By Tianyu Liu October 23, 2019
Hydratable polymer networks
(a) Schematic illustration of solar desalination using poly(vinyl alcohol) (PVA)/chitosan hydrogels. h-LAH, hydratable light-absorbing hydrogel; PPy, polypyrrole. (b) Photograph of a piece of PVA/chitosan hydrogel. Inset: Scanning electron microscope image showing the microstructure of the hydrogel. (c) Ion concentrations of seawater (Gulf of Mexico) before and after solar desalination (note logarithmic scale of y-axis). Credit: Science Advances.

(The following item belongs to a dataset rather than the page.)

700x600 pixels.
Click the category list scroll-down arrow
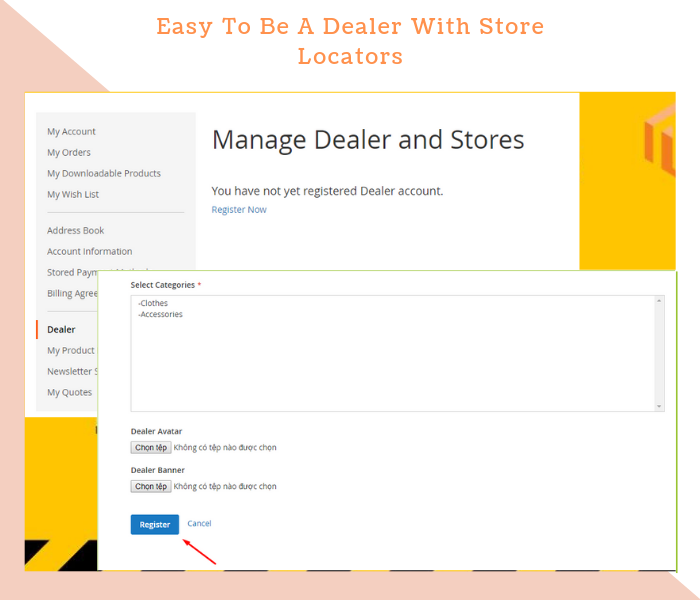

Only 2.5% of all the water on Earth is freshwater, and less than 1% of this freshwater is usable by humans. This scarcity, accompanied by over-usage, uneven water distribution, and uncertain weather patterns, calls for cost-effective technologies to acquire freshwater. Solar desalination, a technology that uses solar energy to boil saline water and condense the resulting steam to fresh water, is a sustainable solution to the freshwater crisis. Unfortunately, inefficient solar-energy harvesting leads to insufficient energy input to evaporate large amounts of water, and sluggish desalination rates (typically ≤1.6 kg m–2 h–1).

A research team led by Guihua Yu of The University of Texas at Austin has broken the performance ceiling of solar desalination. The researchers developed hydrogels consisting of poly(vinyl alcohol) (PVA) and chitosan as hydrophilic polymeric networks, and polypyrrole as a solar light absorber. A desalination rate of ∼3.6 kg m–2 h–1 under 1-sun illumination (100 mW cm–2) was achieved, which is more than double the typical value achieved so far. These results were published in a recent issue of Science Advances.

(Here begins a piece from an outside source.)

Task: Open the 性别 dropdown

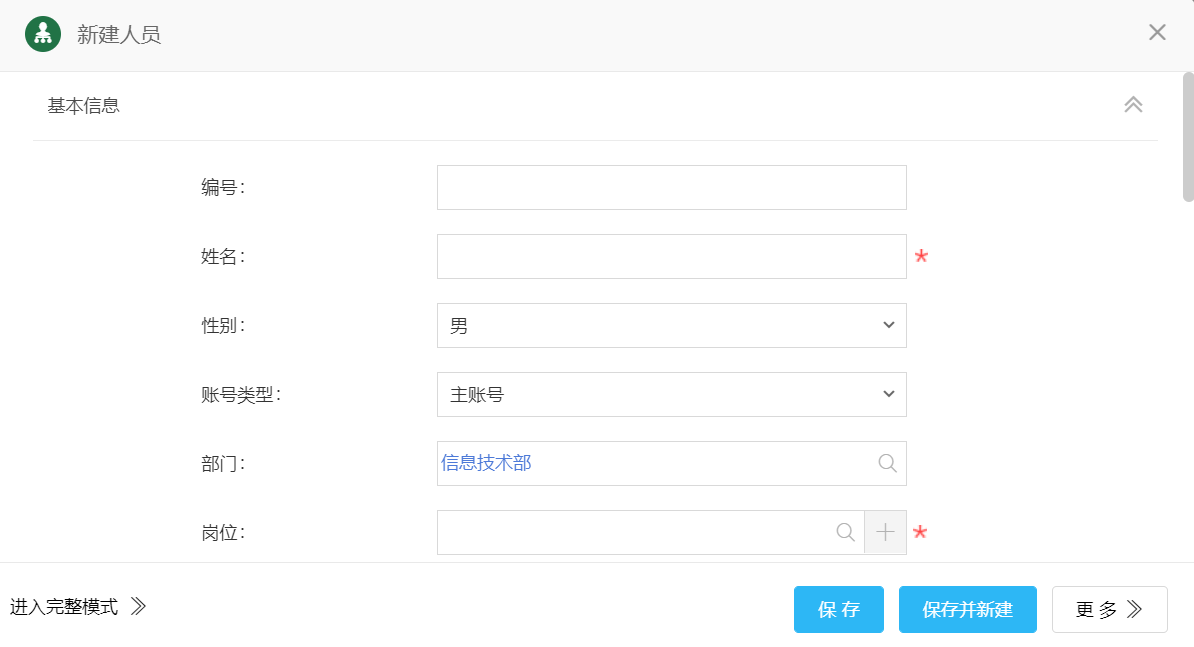Action: coord(671,326)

The hydrophilic nature of the PVA/chitosan hydrogel reduced the energy required to evaporate water. “Hydroxyl groups (–OH) in PVA, along with –OH and amino groups in chitosan can capture water molecules with hydrogen bonds and create intermediate water for fast evaporation,” says Xingyi Zhou, the lead author. “Intermediate water” refers to water molecules other than those bound tightly to the polymers and free molecules in bulk water. The effortless heat transfer from the polymer backbones to the intermediate water molecules reduced the enthalpy of water vaporization.

The PVA/chitosan hydrogel exhibited outstanding water desalination performance. By desalinating seawater from the Gulf of Mexico, the hydrogel decreased the concentrations of Na+, Mg2+, K+, and Ca2+ by approximately 2–3 orders of magnitude, reaching values lower than those obtained using membrane-based desalination techniques (e.g., reverse osmosis). Additionally, the hydrogel exhibited a consistently high desalination capacity of ∼3.6 kg m–2 h–1 under continuous sun irradiation for more than four days.

According to Jia Zhu of Nanjing University, China, whose group is working on solar heat management and conversion, this work may open new opportunities to design high-performance solar desalination materials. He says, “Converting bulk water to intermediate water is intriguing. It could also inspire future works following the path set by this work—to gain knowledge about the water molecule behaviors at the nanoscale.” Zhu was not involved in this study.

Although the scalability and desalination capacity of solar desalination is not competitive when compared to reverse osmosis and multistage distillation, the researchers are optimistic because solar desalination demands only sunlight as the energy input. “Due to the easy access to solar energy, we envision that our material can enable small-scale and portable solar water purification devices. The fast water production rate under natural sunlight [will be useful] for emergency need[s],” says Fei Zhao, the co-first author of the work. “Higher yield of low-salinity water is achievable by further optimizing the hydrogel materials through strategies such as architecting polymer networks and modifying hydrogel surfaces,” he added.